A simple camera telephoto lens consists of two lenses. The objective lens has a focal length f1 = +41.7 cm. Precisely 36.1 cm behind this lens is a concave lens with a focal length f2 = -13.9 cm. The object to be photographed is 4.06 m in front of the objective lens. How far behind the concave lens should the film be placed?

What is the lateral magnification of this lens combination?

10

To find out how far behind the concave lens the film should be placed, we can use the lens formula:

1/f = 1/v - 1/u

Where:
- f is the focal length of the lens
- v is the image distance (distance behind the lens where the image is formed)
- u is the object distance (distance in front of the lens where the object is placed)

For the objective lens:
f1 = +41.7 cm
u1 = 4.06 m (converted to cm)
v1 = ?

Plugging in the values into the lens formula, we have:
1/41.7 = 1/v1 - 1/406

Simplifying the equation, we get:
1/v1 = 1/41.7 + 1/406

1/v1 = (406 + 41.7) / (41.7 * 406)

1/v1 = 447.7 / 16977.2

v1 = 16977.2 / 447.7
v1 ≈ 37.91 cm

So, the image formed by the objective lens is approximately 37.91 cm behind the lens.

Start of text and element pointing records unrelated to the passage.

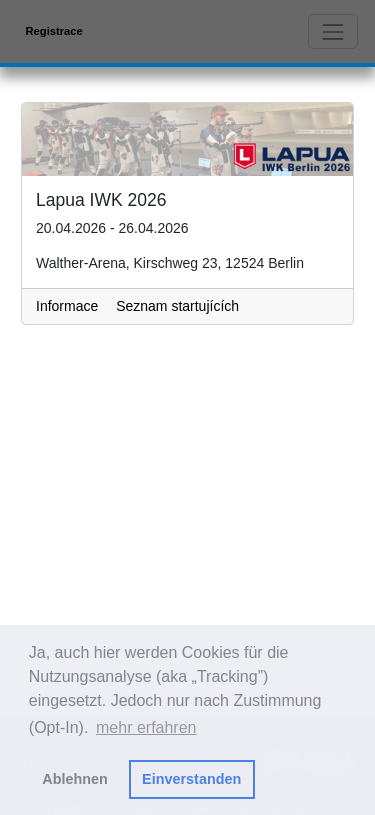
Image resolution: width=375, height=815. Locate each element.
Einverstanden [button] (191, 779)
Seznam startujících (177, 306)
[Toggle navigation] (332, 31)
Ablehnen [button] (75, 779)
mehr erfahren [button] (146, 727)
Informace (67, 306)
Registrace (54, 31)
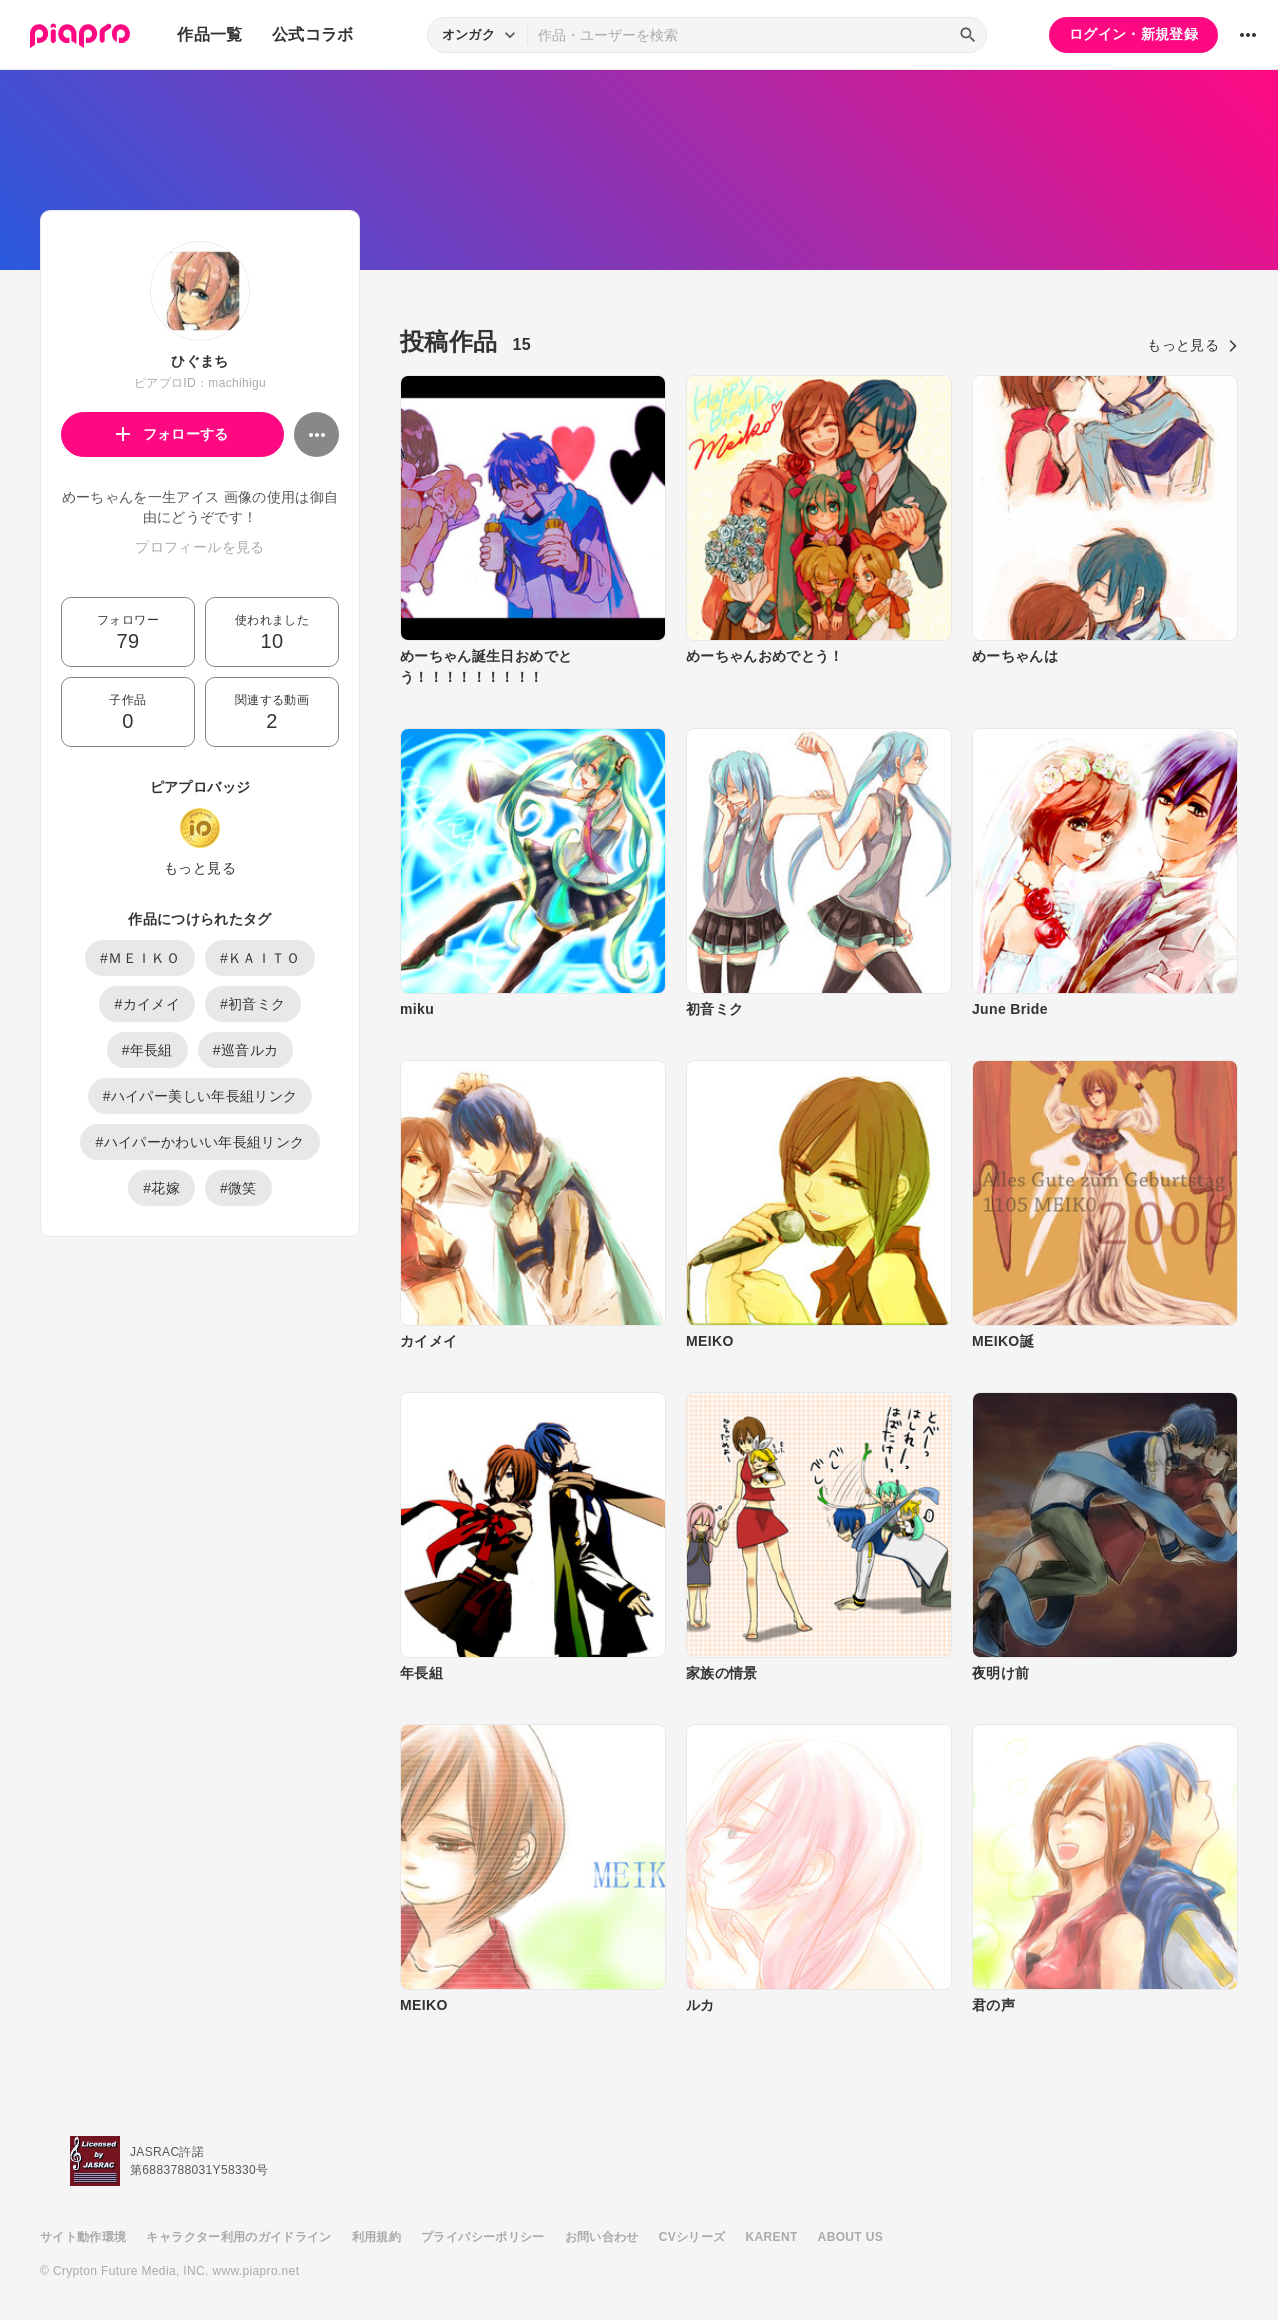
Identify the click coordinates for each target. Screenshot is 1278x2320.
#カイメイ (147, 1004)
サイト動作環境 (83, 2237)
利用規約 (376, 2237)
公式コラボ (313, 34)
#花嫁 (161, 1188)
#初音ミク (253, 1004)
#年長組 (147, 1050)
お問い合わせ (602, 2237)
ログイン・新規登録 (1133, 34)
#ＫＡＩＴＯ (260, 958)
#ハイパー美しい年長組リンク (200, 1096)
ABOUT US (850, 2237)
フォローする (172, 434)
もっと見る (200, 868)
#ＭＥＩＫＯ (140, 958)
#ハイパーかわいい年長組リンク (199, 1142)
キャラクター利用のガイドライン (238, 2237)
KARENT (772, 2237)
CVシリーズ (692, 2237)
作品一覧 (209, 34)
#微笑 (238, 1188)
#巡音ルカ (246, 1050)
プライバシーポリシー (483, 2237)
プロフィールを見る (199, 547)
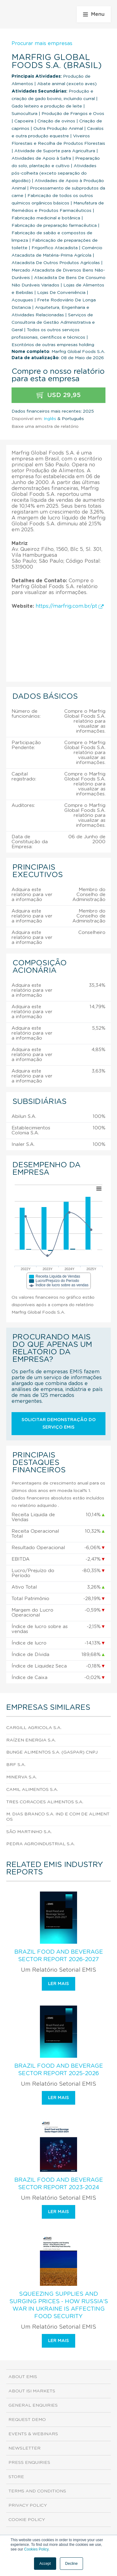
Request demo (27, 2420)
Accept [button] (45, 2563)
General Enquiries (33, 2405)
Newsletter (24, 2448)
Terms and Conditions (37, 2491)
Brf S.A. (16, 1765)
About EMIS (22, 2377)
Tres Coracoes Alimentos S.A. (44, 1802)
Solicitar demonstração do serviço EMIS (59, 1424)
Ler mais (58, 1984)
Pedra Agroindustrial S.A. (40, 1844)
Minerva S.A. (21, 1777)
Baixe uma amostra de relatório (45, 426)
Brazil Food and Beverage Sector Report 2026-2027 (58, 1955)
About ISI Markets (31, 2391)
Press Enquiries (29, 2462)
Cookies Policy (36, 2549)
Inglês (50, 419)
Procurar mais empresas (42, 43)
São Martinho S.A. (29, 1832)
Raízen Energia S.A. (31, 1740)
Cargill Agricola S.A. (33, 1728)
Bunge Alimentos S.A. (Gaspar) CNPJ (52, 1752)
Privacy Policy (27, 2505)
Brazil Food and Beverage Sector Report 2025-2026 (58, 2069)
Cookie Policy (26, 2520)
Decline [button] (71, 2563)
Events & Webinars (33, 2434)
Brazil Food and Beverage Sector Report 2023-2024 (58, 2183)
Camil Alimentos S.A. (32, 1789)
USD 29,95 (59, 395)
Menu (94, 14)
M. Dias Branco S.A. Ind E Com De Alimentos (58, 1817)
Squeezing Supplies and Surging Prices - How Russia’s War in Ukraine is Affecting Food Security (58, 2305)
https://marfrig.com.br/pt (70, 606)
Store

Now, we can move on to the concave lens. Since the concave lens is placed 36.1 cm behind the objective lens, the object distance for the concave lens is the image distance of the objective lens.

For the concave lens:
f2 = -13.9 cm
u2 = v1 = 37.91 cm
v2 = ?

Using the lens formula again:
1/f2 = 1/v2 - 1/u2

Plugging in the values:
1/-13.9 = 1/v2 - 1/37.91

Simplifying the equation:
1/v2 = -1/13.9 + 1/37.91

1/v2 = (-37.91 + 13.9) / (13.9 * 37.91)

1/v2 = -24.01 / 522.7499

v2 = 522.7499 / -24.01
v2 ≈ -21.77 cm

Therefore, the image formed by the concave lens is approximately 21.77 cm in front of the lens (negative value indicates a virtual image).

To find the distance behind the concave lens where the film should be placed, we need to calculate the distance between the lens and the image:

Distance behind concave lens = Distance behind objective lens - Image distance by concave lens
Distance behind concave lens = 36.1 cm - (-21.77 cm)
Distance behind concave lens ≈ 57.87 cm

So, the film should be placed approximately 57.87 cm behind the concave lens.

Now, to find the lateral magnification of the lens combination, we can use the formula:

m = (-v1/u1) * (v2/u2)

Plugging in the values:
m = (-37.91/406) * (-21.77/37.91)

Simplifying the equation:
m = 0.0937

Therefore, the lateral magnification of this lens combination is approximately 0.0937.